Saturday, January 21, 2017

post-truth or starry-night...
















Trust your heart if the seas catch fire, live by love though the stars walk backward.
                                                                                                                            ~ e.e. cummings

On Christmas night I go for a walk. It is a Good King Wenceslas night, "'the snow lay round about deep and crisp and even...." Having rained earlier, the road is icy. Usually, I look up to see the constellations and the vast spacious kindness that holds this earth in place. However, tonight, I look down. The black ice under my boots is slippery but the ice crystals seem alive and sparkling much like this sky of stars. Beginning to play, keeping arms outstretched for balance, I start slip-sliding through the twinkling magic beneath my feet.  Sometimes losing my balance, then righting myself again. I am walking on stars.

Then I turn the corner and spot my house. "Stars" are exploding over the front of it. I published my first book several weeks ago called, Moments That Blink Back. On the cover is a star-filled night. I like the cover. So my oldest daughter bought a lawn light for the season that shines "stars" on our house which looks a little like fire-works.

Waiting to board the plane for Tucson four days later, I look at the floor and there are star-shapes in the tile. I jumped up, slide and pretend, again. On the shuttle at Philly, catching the next flight to Phoenix from another terminal, someone points out the star shapes on the bus's floor.
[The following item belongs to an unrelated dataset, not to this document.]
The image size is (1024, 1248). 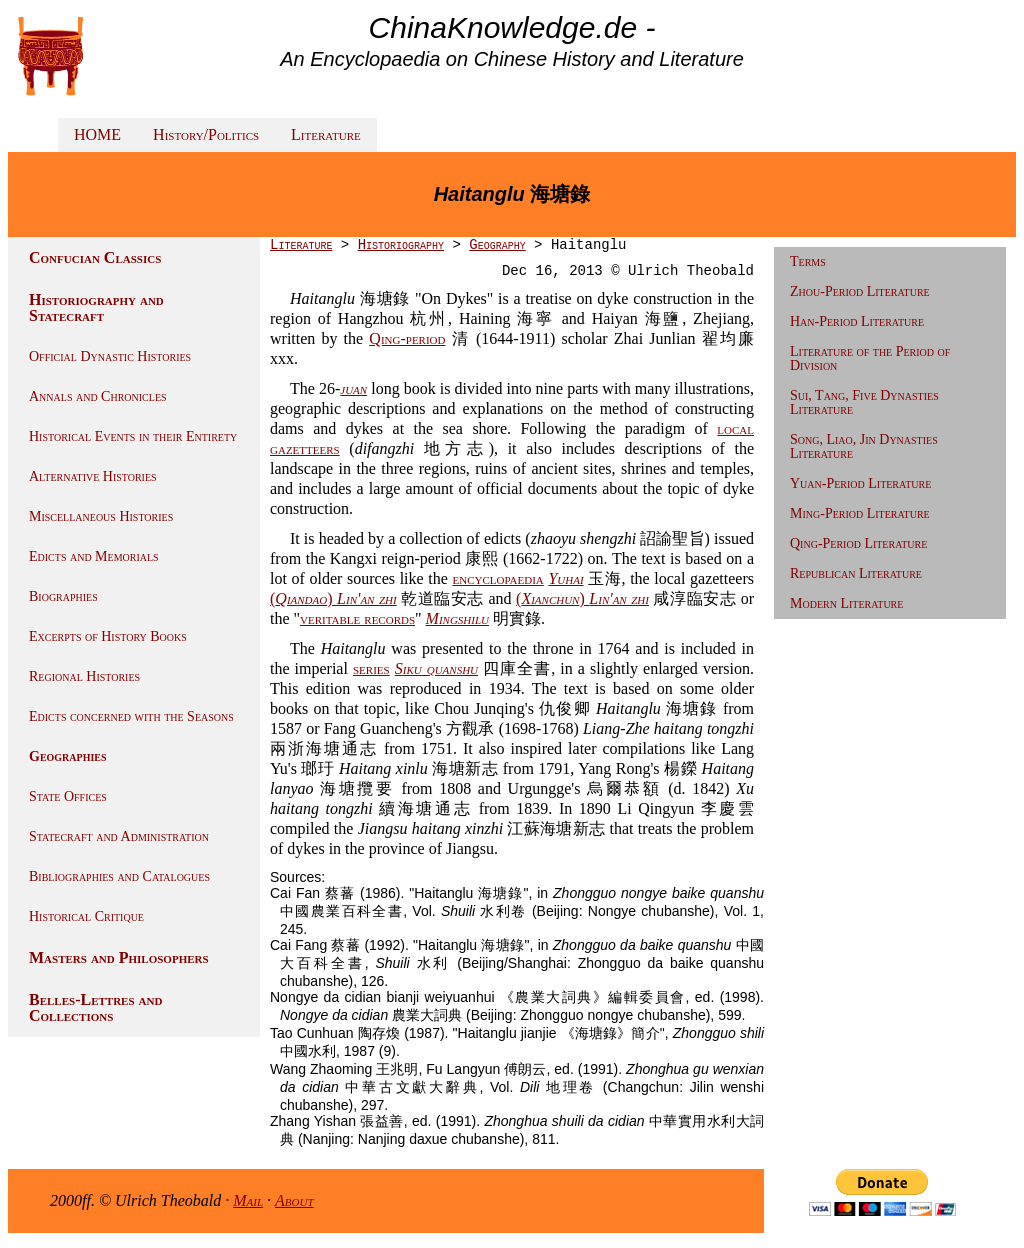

Later, reflecting at 32000 ft on the various star experiences a voice seems to say,  "Wake up Augusta, have you got it yet?" No, not really is my inner reply.  Then I remember, before Christmas I had asked a friend who can see beyond the ordinary, what Tucson would be like for me this winter. "Oh, she says, " I see a star with a long, long tail." And, this universe does, indeed, have its own way of talking. Maybe I am getting it.

Odd, I should find myself "walking on stars," even playfully, as my mind has been heavy this season with world news. As E.E. Cummings observed decades ago, seas seem to be catching fire and stars feel like they are walking backward. Democracies in various parts of the world are struggling. I sit in one as I write. Two new words have apparently emerged for the year 2016 -- one I forget and the other word is "post-truth". Human rights are threatened, climate change is denied in spite of overwhelming scientific proof and much of Aleppo and its people lie in rubble. Thus, in spite of this abundant life I live, my heaviness.

As I have mentioned before, years ago, my old friend cautioned me when I was weighted with concern about a young man I was working with. "Your heaviness of feeling and thought add to his heaviness -- it weights his spirit, his very being." Now decades later, scientists inform us that our thought has power to affect and change people and events around us. Realities are created by what we think. Thoughts release chemicals that change our mood and our perspective. I need to remember my negative thoughts in a "post-truth" era are caught like a bad virus.

I must also remember we are nothing but energy, in other words, we are 99% stardust. And at essence,  one consciousness attempting to manifest itself in this wonderful, beauty-filled world we are gifted to live in. I am looking out my window and here are two yellow finches having their breakfast with three on a near branch waiting. We all can manifest beauty, essence and a love-consciousness that does not depend on what is happening in the world, as does this mesquite tree and these birds that sing in it.

Now I have a paradoxical choice, post-truth or starry-night. I have a choice to follow the wisdom of my ancient friend who encouraged me to, Go outdoors and see beyond what there is to see, feel beyond what you feel, think beyond what you think. Go deeper, go Now, go Presence and go to that place that never changes -- go to your largest, beloved Self. See stars, play, slide on the black, tricky, icy. Keep your balance. Presence has no form, no name, no thought, no opinion and no post-truth.